== Brief ==
Reproduce the rows word for word, from the line containing "Given: Remove Sample_DOC_EN.docx" through the last line of the rows, including both. Omit the pictures from your copy.

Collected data
-- BEGIN --
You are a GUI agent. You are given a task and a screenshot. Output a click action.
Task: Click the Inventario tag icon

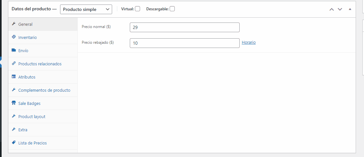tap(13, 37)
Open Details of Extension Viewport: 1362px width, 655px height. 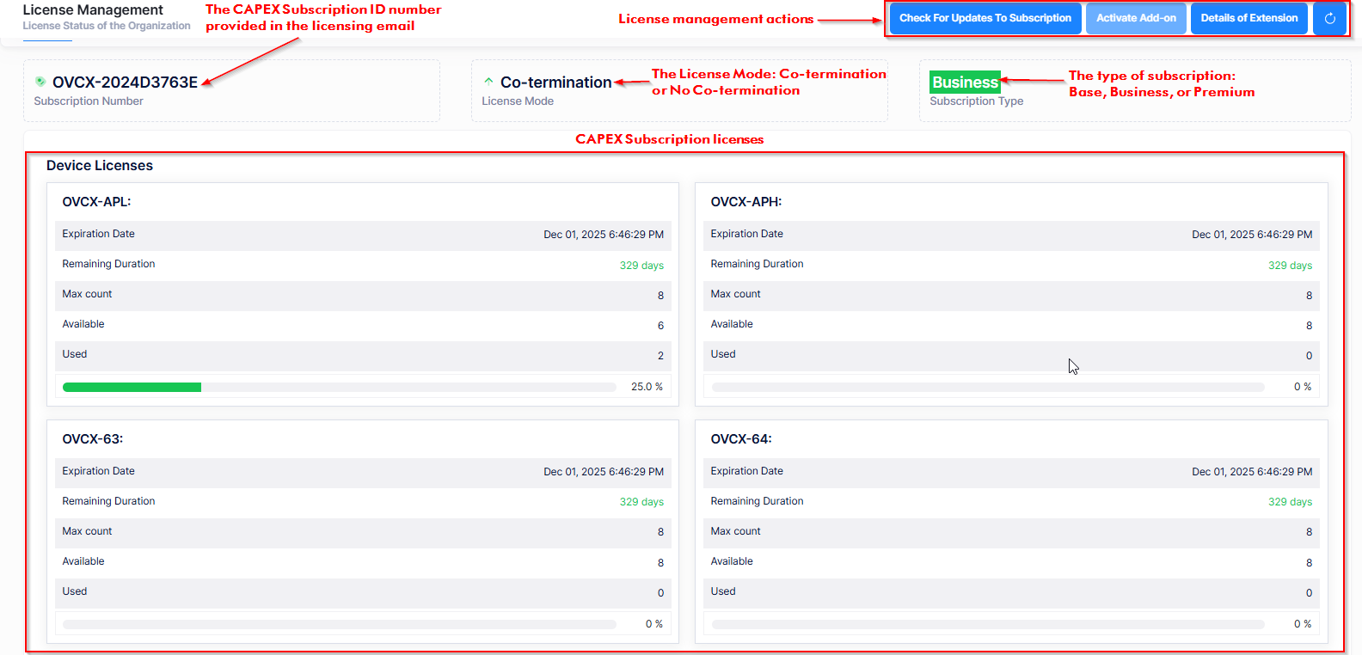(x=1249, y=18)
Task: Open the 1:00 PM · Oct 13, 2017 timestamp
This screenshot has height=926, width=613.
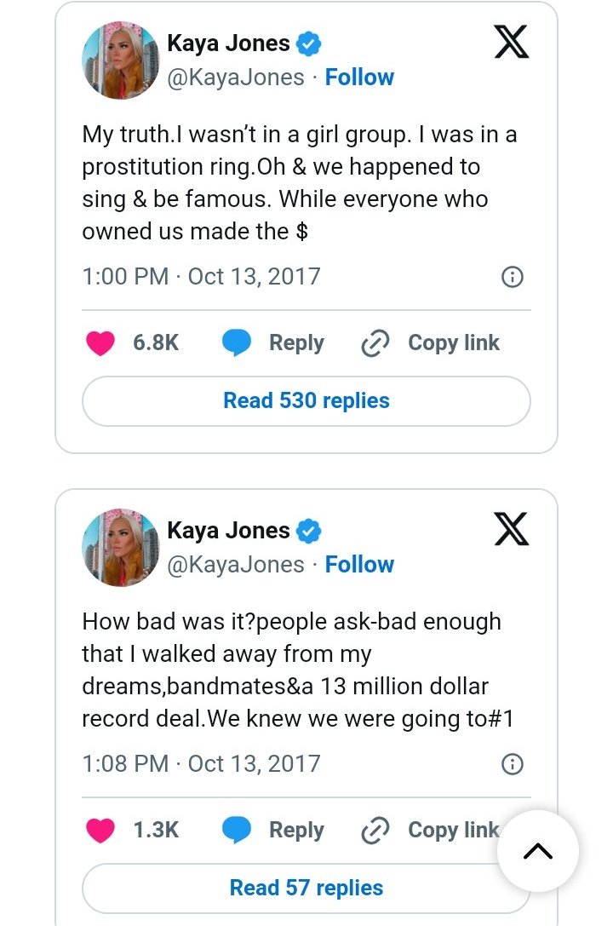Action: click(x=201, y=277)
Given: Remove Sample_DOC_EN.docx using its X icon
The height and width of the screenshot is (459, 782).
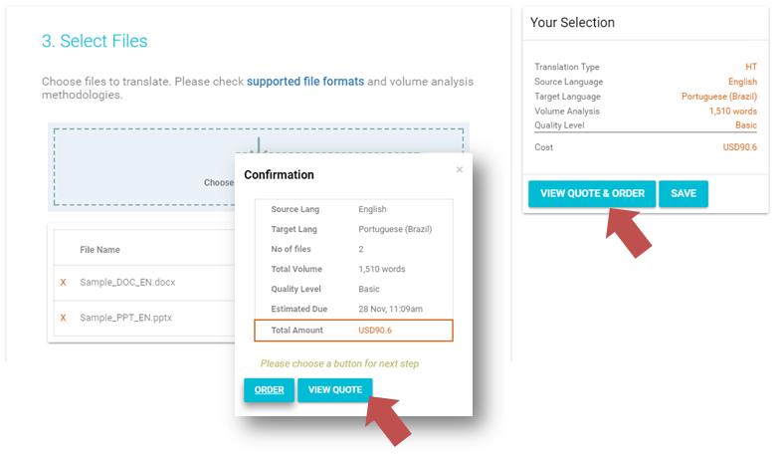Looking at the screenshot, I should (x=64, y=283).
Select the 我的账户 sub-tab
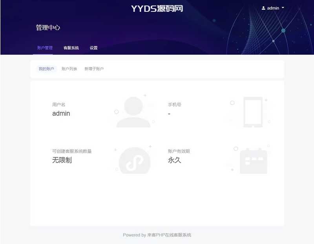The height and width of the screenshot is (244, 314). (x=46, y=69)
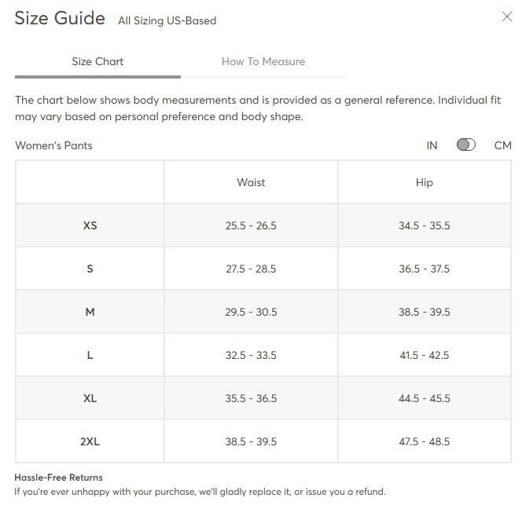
-- END --
== Correct output ==
Given: Remove Sample_DOC_EN.docx using its X icon
The height and width of the screenshot is (459, 782).
Looking at the screenshot, I should (x=64, y=283).
Select the 我的账户 sub-tab
The height and width of the screenshot is (244, 314). (x=46, y=69)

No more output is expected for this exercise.